The design and selection criteria for the original Framingham Heart Study and the Framingham Offspring Study have been described previously.13 14 Participants were eligible for the present study if they were free from cardiovascular disease when attending the 11th examination visit of the original cohort (1968-71), or the first (1971-75) examination visit of the offspring cohort, were aged 30 to 74 years, had complete data on risk equation covariates, were not receiving treatment to lower blood pressure or cholesterol levels, and had an estimated risk of cardiovascular disease within 10 years that was less than 20% (using the Framingham equation7). The resulting study sample had 3855 participants.

Follow-up

For both studies, follow-up visits were used where data were available to allow calculation of cardiovascular risk. For the Tokyo study this was approximately yearly visits between 2005 and 2010. For the Framingham Heart Study, this was the 15th (1977-79) and 20th (1986-90) examination visits, and for the offspring study this was the second (1979-83), third (1983-87), fourth (1987-91), and fifth (1991-95) examination visits. Those who developed cardiovascular disease during the period of follow-up without crossing the treatment threshold were omitted from the analysis at later time points.
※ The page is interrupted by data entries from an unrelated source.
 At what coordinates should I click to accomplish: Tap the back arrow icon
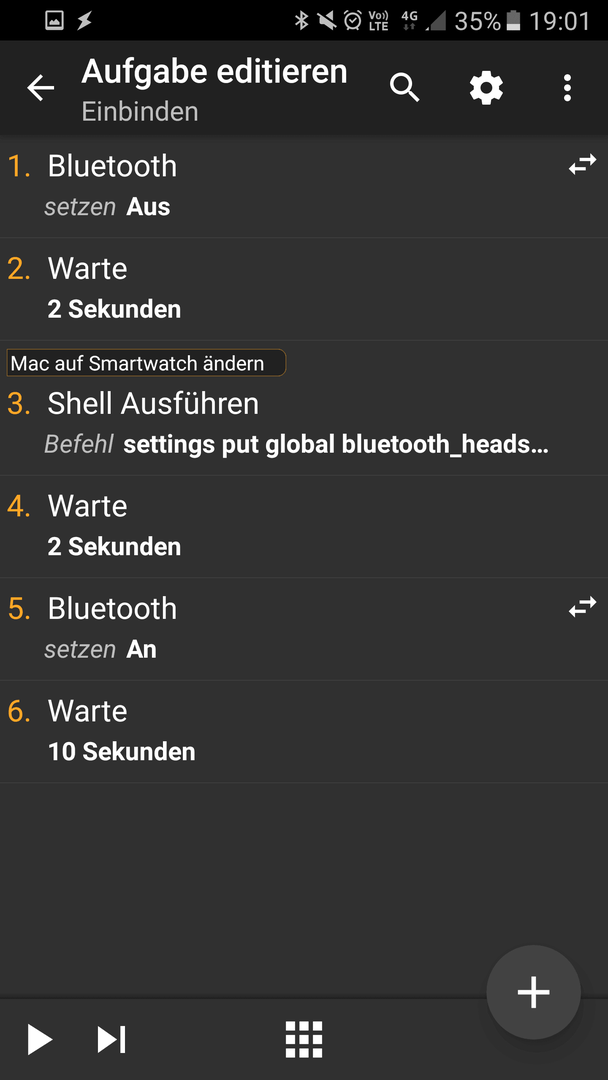tap(41, 88)
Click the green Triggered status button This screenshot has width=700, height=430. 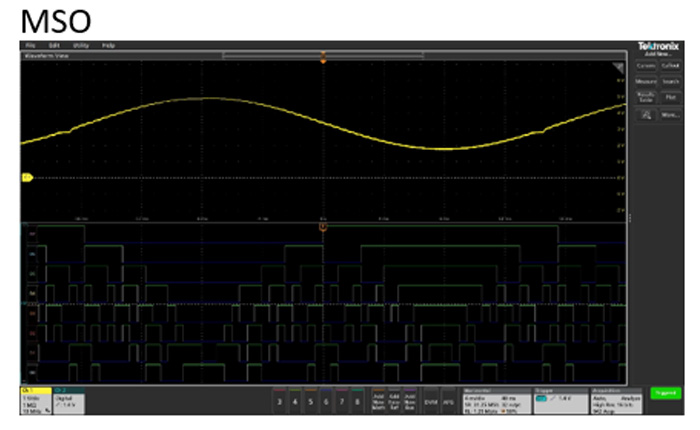tap(664, 397)
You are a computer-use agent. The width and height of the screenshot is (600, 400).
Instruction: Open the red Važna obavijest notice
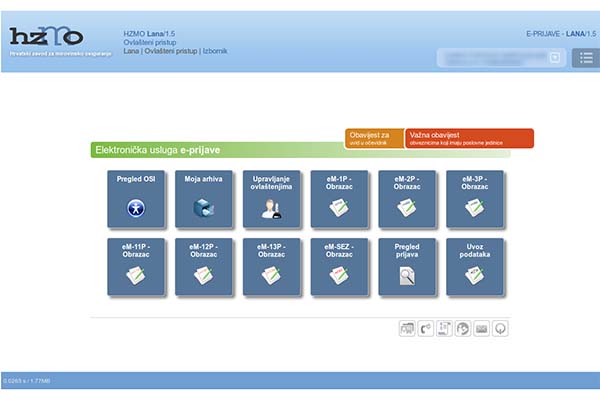coord(469,138)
Measurement of risk factors

In the Tokyo study, blood pressure measurements were taken in the sitting position by trained nurses; blood pressure measurements were made twice, once after sitting quietly for several minutes and then again after at least two minutes. The average of the two readings was recorded as the participant’s blood pressure. A fully automatic calibrated oscillometric blood pressure measuring device (BP-203 RV II, Colin, Japan) was used with a standard arm cuff. In Framingham, blood pressure measurements were made on the left arm of the seated participants with a mercury column sphygmomanometer and an appropriately sized cuff; the average of two doctor obtained measures constituted the examination blood pressure.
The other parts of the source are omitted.